_Exercise description_
Set down the final stretch of the data, from the line that holds "The image size is (861, 585)." through the last line, both included, with pictures left out.

Pixel coordinate grounding data
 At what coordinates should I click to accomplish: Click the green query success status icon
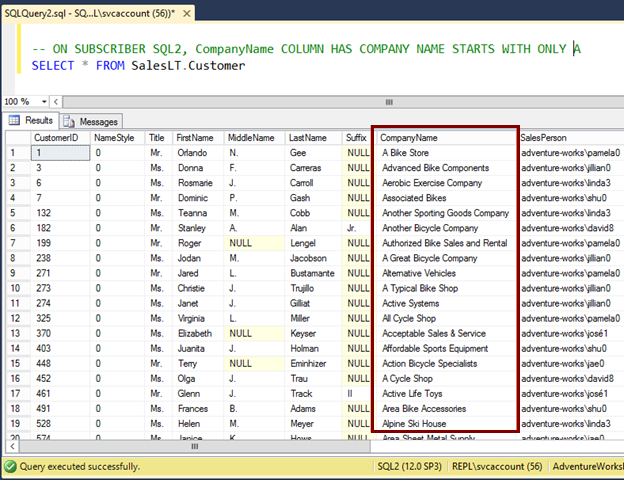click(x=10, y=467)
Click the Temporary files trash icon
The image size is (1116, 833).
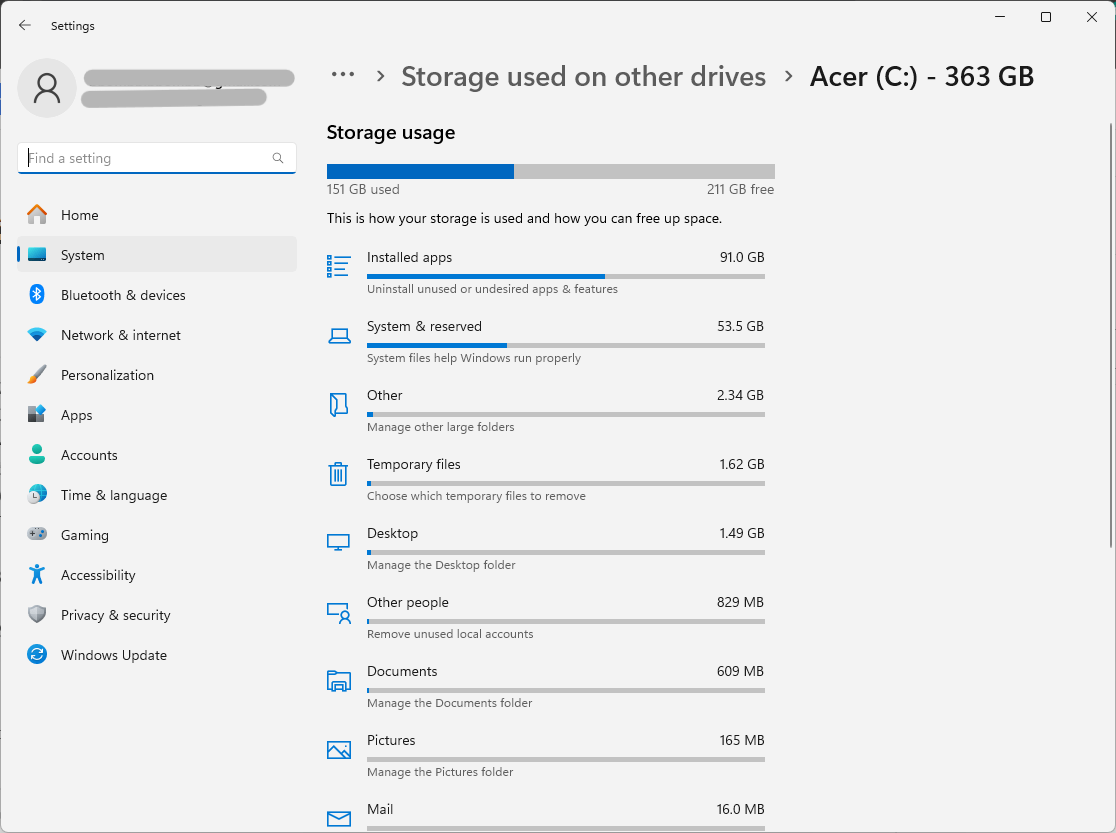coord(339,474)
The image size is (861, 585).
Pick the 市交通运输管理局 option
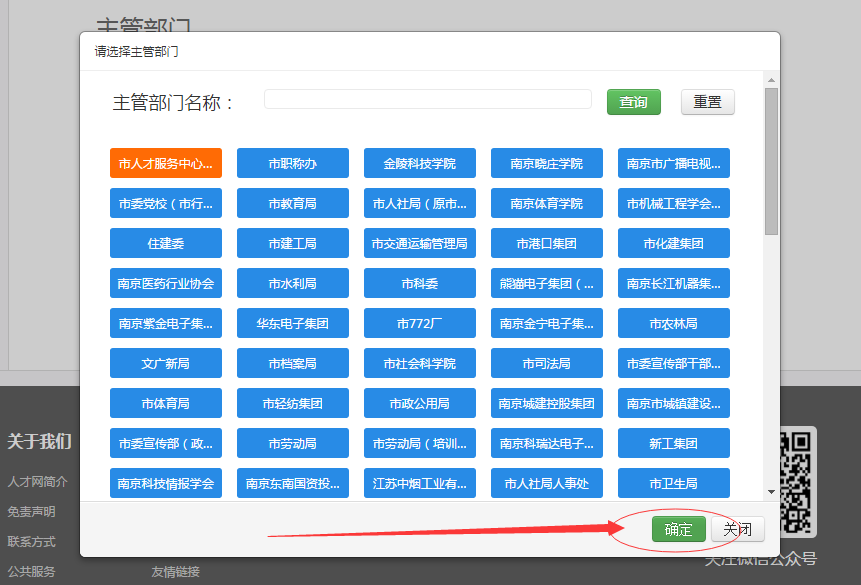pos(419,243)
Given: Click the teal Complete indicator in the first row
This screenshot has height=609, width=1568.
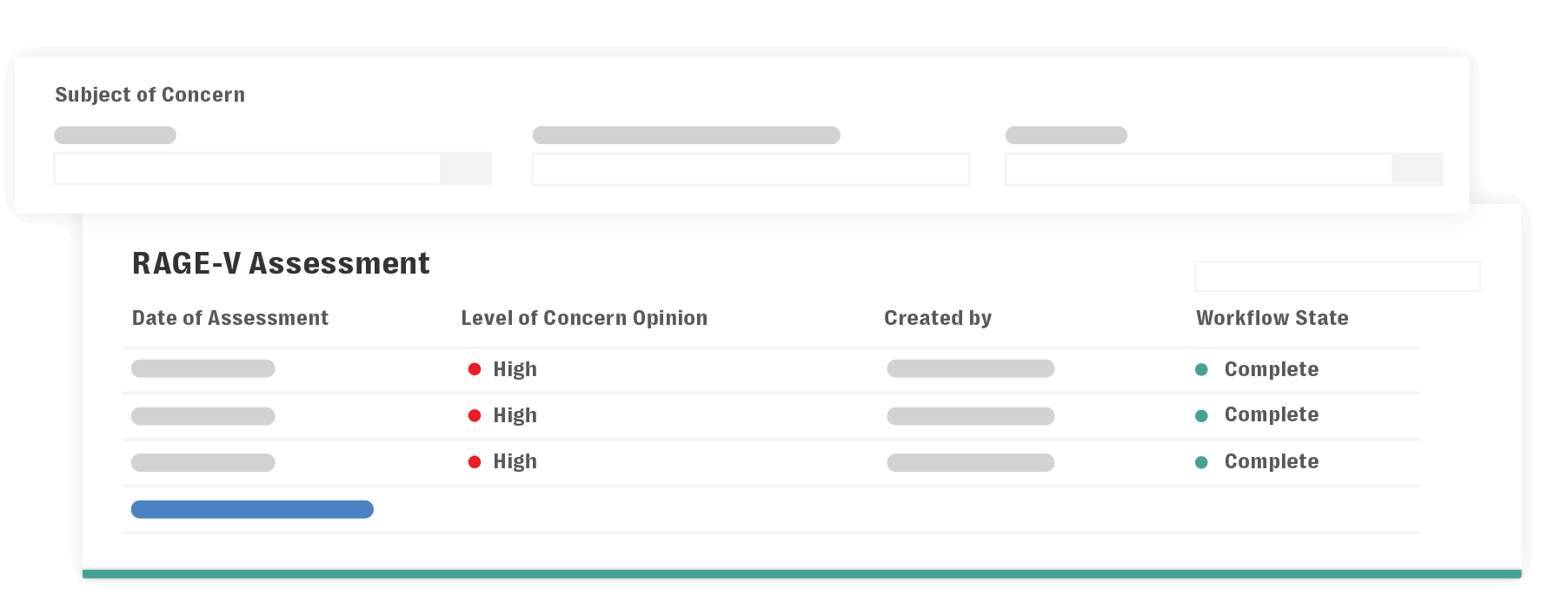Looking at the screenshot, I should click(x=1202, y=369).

_Response area_
The image size is (861, 585).
Pick the 市交通运输管理局 option
pos(419,243)
Given: Click the teal Complete indicator in the first row
This screenshot has height=609, width=1568.
Looking at the screenshot, I should click(x=1202, y=369).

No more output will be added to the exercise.